With E now firmly settled in at university I thought I would be a bit of an emotional wreck. On the day of the move I got as far as the car park and when she hopped out to go and get the keys with that mixture of fear and excitement on her face only a mother could recognise I just temporarily lost it and had a bit of a gulping sob whilst telling M to talk about something that would make me recover and quickly! Poor chap didn’t know what to talk about but I did eventually compose myself in good time for her return. I haven’t blubbed since. She has an excellent room, her own bathroom, a big kitchen and she’s a student at one of the most impressively organised and efficient universities I’ve ever come across. Across the city she has a friend who moved in the day before and messaged E to ask her what number she should put her thermostat on. We suggested twenty one and she was astounded, having set it at ten and wondered why she was cold. It seems not all 18 year olds have been encouraged to learn how to feed themselves before leaving home. Although E is branching out and making mashed potato from real potatoes (imagine!) she is making proper meals with meat, vegetables and potato. Previously she was more of a scrambled eggs on toast or bacon sandwich kind of chef. One of her flat mates destroyed four eggs before successfully managing to boil one for his main evening meal.
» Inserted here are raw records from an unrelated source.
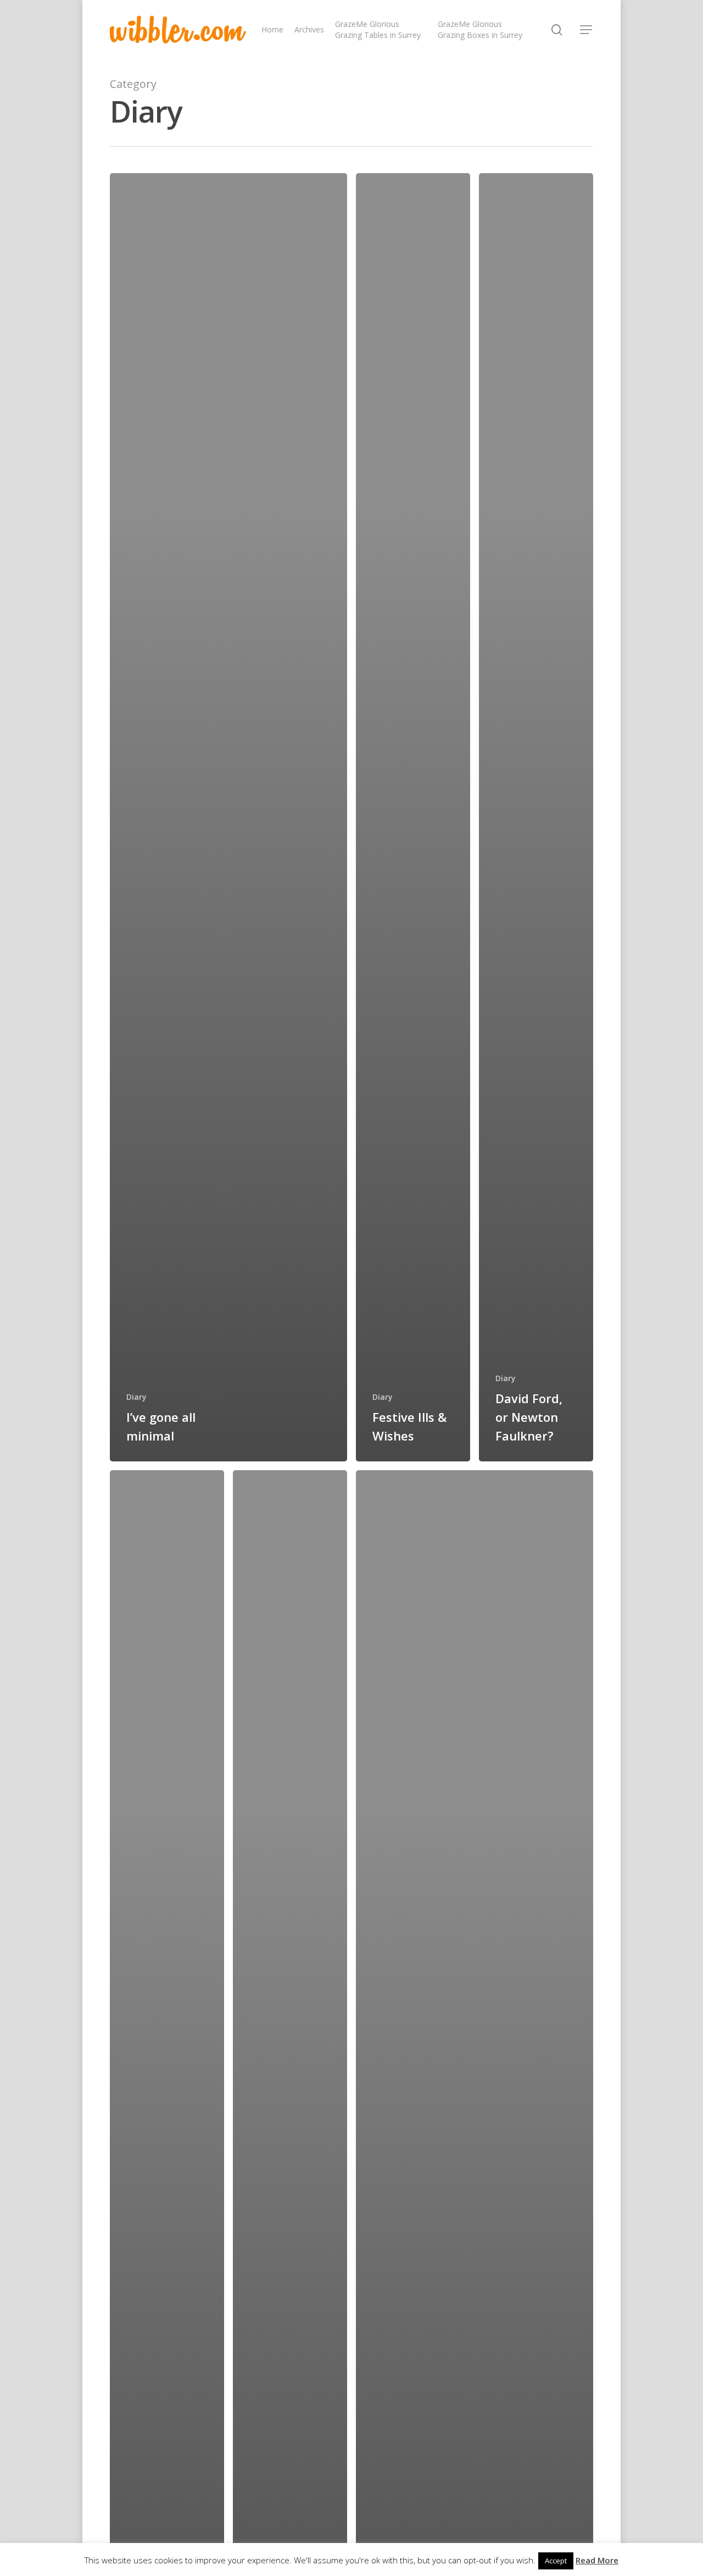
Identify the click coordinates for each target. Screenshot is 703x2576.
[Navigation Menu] (586, 29)
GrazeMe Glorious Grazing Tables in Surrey (378, 29)
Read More (597, 2560)
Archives (309, 29)
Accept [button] (556, 2561)
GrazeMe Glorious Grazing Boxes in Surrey (480, 29)
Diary (136, 1397)
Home (272, 29)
I fear these Mums have done too much for their sons. J is three years younger and if it goes in the oven or microwave he’s happy to cook it. He’s not so keen on saucepan items for some reason but we will be working in that before he goes to uni. I will never worry that he’s not getting his five a day because he’s always eaten mountains of fruit and lately he chops everything and puts it in a blender to make fruit smoothies. He’s probably already ahead of another of E’s flat mates who thought dried pasta had to be kept in the fridge!